Marius Oosthuizen SC, for President Jacob Zuma and Justice Minister Jeff Radebe, asked the High Court in Pretoria to dismiss an application by the miners for state-funded private legal representation before the Farlam Commission of Inquiry.
 
The miners contended they were being denied the right to a fair public hearing. 
 
They argued they were unfairly discriminated against when the government refused to provide state funds to pay for their lawyer Dali Mpofu at the commission.
 
The state provides the funding to enable the families of the men who died at Marikana to attend the hearing.
 
Zuma established the commission, which is chaired by retired Judge Ian Farlam, to investigate incidents at the Lonmin Platinum Mine in Marikana, North West, between August 11 and 16 last year.

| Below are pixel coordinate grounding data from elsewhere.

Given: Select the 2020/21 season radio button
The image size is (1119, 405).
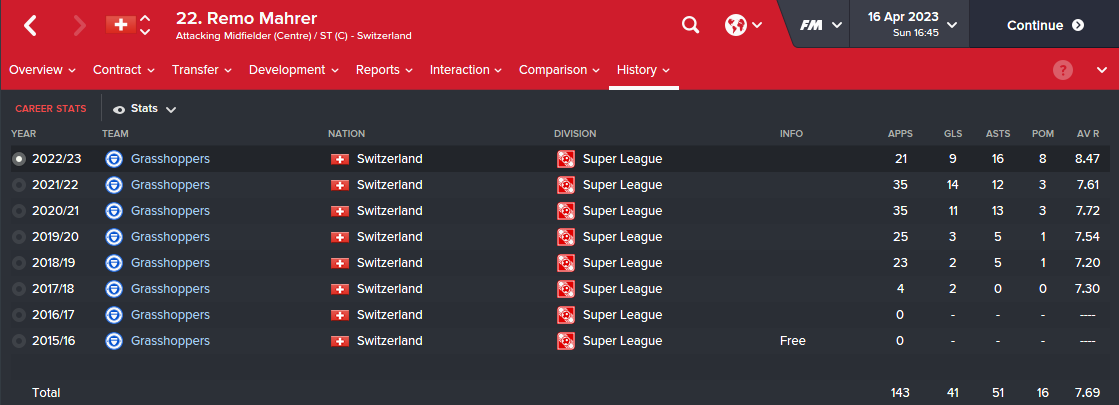Looking at the screenshot, I should click(19, 211).
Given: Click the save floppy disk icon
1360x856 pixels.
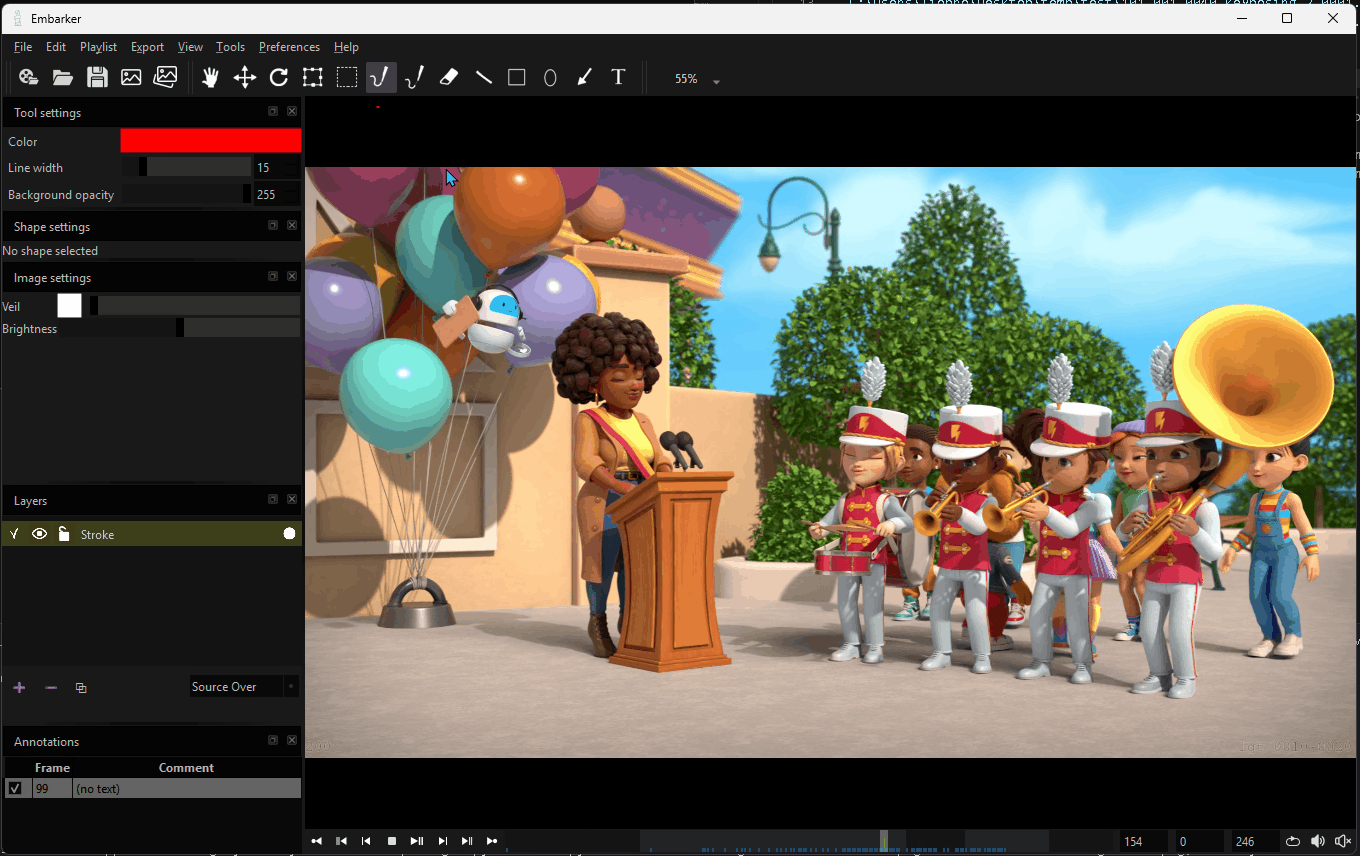Looking at the screenshot, I should [97, 78].
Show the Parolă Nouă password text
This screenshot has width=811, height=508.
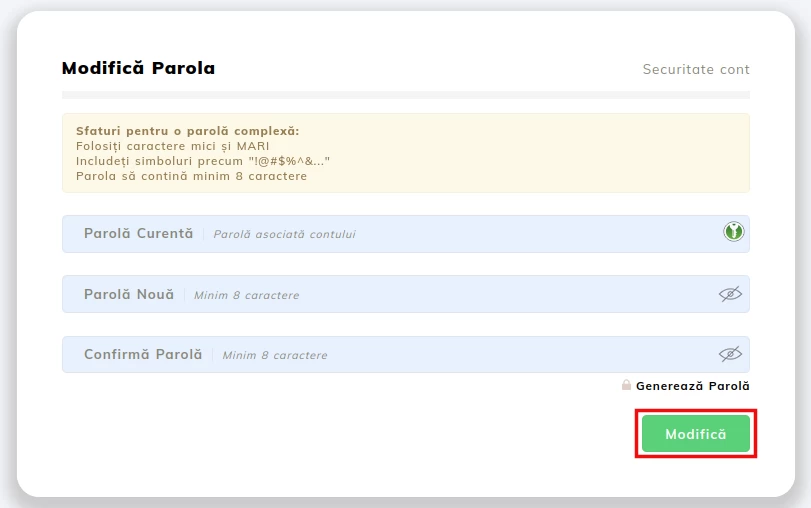[731, 294]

Forty-four people were killed more than 70 were injured. 
 
Mpofu earlier withdrew from the inquiry because of a lack of funding, pending a review application to set aside the minister of justice and the Legal Aid Board's decision to refuse state funding to the miners.
 
Oosthuizen argued that the decision was neither discriminatory nor irrational.
 
He said the miners were the authors of their own misfortune because they did not properly apply for legal aid.
 
As a general rule, no private person was legally entitled as a matter of right to any public funding for his legal representation before a commission and no provision was made for it.
 
Oosthuizen pointed out that the president did not have to accept the commission's factual findings or follow its recommendations and that the commission therefore operated within the executive branch of government.
 
The miners could also not refuse to testify before the commission, he said.
 
"For the applicants it is a simple comparison between poor 'us' and rich 'them' before the Marikana Commission, but that is an over-simplification and ignores the statutory framework in which the spending power of the state is regulated.
 
"This is not an issue within the narrow scope of public funding only before the Marikana Commission, but an issue within the broader scope of public funding before any commission that brings the whole system of public finance management into play," he said.
 
The applicants were not the victims of unfair discrimination, he said.
 
"... Their own subjective perspective and the blatant attempts to gain the sympathy of the court are not a key to the national purse, which has been entrusted by the Constitution to the elected holders of high public office.
 
"Public financial resources are not there for the asking nor can a relatively small group of people ask for preferential treatment when those public financial resources are to be carefully allocated to, and balanced between, the various pressing needs and challenges facing a developing country such as ours," Oosthuizen said.
 
Viwe Notshe, for Legal Aid SA, argued that the court could at most order the Legal Aid Board to consider legal aid for the miners.
 
He said everyone in court had been "dancing around the elephant in the room" and it was a fallacy that the version of the miners would not be placed before the commission if they did not get financial assistance.
 
He said their cause would be taken up by the unions and their evidence would be led by the evidence leaders before the commission.
 
"The Commissions Act authorises the commission to summons witnesses, but it cannot summons the widows of the deceased.
 
"The function of the evidence leaders is to assist the commission. Their role is more important than the applicants make out. They're there to assist everyone," he said.
 
Judge Tati Makgoka reserved judgment.